Причуда возвышает обреченность до знания.
Однажды в Париже я видел хавронью, огромную, как любая ваша мамаша и побег моей непристойной жалкой души, и я предложил ей закурить и цветок вина, и мы посидели средь молодых и плодоносных, и она понимала, что я вполне безумен, а я сказал мать я тебя люблю, люблю ту юность, что была тобой; я ее по-прежнему вижу, смерть нас не ограбит, ибо я прозреваю под воды. И мы выпили, и она, дурища поверила, а только это и требовалось, и отвела меня к себе в шкафчик, а не комнату, и сквозь вонь ее лет я занялся с нею такой любовью, что прикончила ту крохотную любовь, которая во мне еще осталась, и когда из Нью-Йорка написала Барбара, я воззрился на чернила, и разорвал его рьяность, и повернулся, и повернулся к моей хавронье, и сказал, дитя, всего-навсего дитя.
если б только мог я смыть смысл, как болячку, и хорошо б это животное в мудрости моей пожрало и изрыгнуло мой нежный мозг.
«Перед поэтами стоит громадная задача вернуть себе веру публики». Уоррен Дж. Френч, «ЭПОС», зима 1959 г.
Если бы мне досталась вера публики, я бы скорее всего присмотрелся к себе и поинтересовался, в чем и как я облажался. Не могу рассматривать поэзию как публичный проводник – и даже как существующий приватный проводник для немногих. Она меньше – когда у меня берет стихотворение журнал, печатающий так называемую качественную поэзию, я спрашиваю себя, где я облажался. Поэзия должна постоянно выходить из себя, прочь из теней и отражений. Столько дрянной поэзии пишется потому, что пишут ее как поэзию, а не как концепт. А публика поэзии не понимает потому, что там нечего понимать, а почему поэты так сочиняют – потому, что считают, будто понимают что-то.

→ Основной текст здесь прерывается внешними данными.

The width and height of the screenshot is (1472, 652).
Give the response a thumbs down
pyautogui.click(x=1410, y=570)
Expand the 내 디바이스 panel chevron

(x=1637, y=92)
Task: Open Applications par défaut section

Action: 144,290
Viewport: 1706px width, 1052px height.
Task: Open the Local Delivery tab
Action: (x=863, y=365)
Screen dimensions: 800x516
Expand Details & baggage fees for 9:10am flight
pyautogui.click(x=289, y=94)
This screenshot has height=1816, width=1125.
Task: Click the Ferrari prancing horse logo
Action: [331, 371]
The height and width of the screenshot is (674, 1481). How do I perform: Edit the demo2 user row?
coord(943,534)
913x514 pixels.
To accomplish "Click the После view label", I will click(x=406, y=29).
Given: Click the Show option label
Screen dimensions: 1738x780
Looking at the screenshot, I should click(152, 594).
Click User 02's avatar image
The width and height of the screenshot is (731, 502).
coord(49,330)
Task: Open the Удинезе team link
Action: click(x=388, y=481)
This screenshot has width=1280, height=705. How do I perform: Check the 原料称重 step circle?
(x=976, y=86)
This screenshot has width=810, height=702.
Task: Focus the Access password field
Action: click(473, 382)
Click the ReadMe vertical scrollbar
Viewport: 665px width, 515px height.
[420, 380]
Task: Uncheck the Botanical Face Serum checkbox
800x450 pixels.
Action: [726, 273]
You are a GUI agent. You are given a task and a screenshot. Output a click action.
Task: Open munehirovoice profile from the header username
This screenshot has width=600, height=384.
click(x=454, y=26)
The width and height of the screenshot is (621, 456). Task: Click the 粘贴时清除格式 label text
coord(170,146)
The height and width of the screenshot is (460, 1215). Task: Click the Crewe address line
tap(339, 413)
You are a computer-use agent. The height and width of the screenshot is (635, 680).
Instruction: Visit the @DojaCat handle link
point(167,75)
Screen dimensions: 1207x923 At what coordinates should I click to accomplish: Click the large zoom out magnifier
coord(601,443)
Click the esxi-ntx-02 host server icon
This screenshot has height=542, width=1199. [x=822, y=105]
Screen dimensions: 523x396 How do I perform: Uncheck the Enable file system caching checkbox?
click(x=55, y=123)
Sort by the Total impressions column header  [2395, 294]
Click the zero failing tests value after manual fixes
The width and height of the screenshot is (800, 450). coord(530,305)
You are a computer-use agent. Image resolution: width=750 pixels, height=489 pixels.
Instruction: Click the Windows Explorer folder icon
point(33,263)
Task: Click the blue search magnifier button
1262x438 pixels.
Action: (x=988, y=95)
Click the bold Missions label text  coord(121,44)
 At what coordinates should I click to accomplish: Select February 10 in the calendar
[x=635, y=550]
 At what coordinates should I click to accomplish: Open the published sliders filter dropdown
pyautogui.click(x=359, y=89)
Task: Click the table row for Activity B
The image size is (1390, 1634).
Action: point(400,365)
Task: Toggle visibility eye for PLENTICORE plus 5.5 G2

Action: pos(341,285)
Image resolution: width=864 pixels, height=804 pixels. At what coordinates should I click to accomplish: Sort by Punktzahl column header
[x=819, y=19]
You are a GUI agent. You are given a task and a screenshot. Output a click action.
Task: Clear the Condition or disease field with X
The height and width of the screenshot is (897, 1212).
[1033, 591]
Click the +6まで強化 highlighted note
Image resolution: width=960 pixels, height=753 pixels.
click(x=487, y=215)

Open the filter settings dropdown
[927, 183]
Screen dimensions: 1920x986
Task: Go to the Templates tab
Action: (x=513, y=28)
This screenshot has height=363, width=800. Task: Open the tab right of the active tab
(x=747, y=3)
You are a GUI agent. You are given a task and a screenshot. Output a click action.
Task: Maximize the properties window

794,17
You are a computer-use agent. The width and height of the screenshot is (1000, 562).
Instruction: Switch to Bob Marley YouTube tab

Нечего тут понимать или «возвращать». Нужно просто писать. Кому-то. Иногда. И не слишком часто.
хорошая скрипка стиснута муками, пианисты пьяны в затхлых барах; огни, огни, коты в переулках; дрыхнут попы, рядовые драят бомбовозы.
и вот, я извиняюсь перед смертью, что прожил так до гробовых ногтей, с книгами черепов и байками стервятников; мне надо б вписываться маслом, как тучка в край снаружности, но я помедлил глянуть на последнюю коленку из нейлона, на праздный лязг котов, на богохульство пищи и вина. Наполеон и Цицерон – читал о них и сеял всякое, что расцветает. Ах пусть, их много ль медлило у самого излома… оглядываясь, подавая знаки на побег, либо почтенья, или же измены? Я пялюсь в пропасть, в божьелики, в пылкие личины галлюцинации и вопрошаю… что ж я вообще тревожусь из-за севшего аккумулятора или за будущее Испании? нужно ль мне двери нынче на ночь закрывать?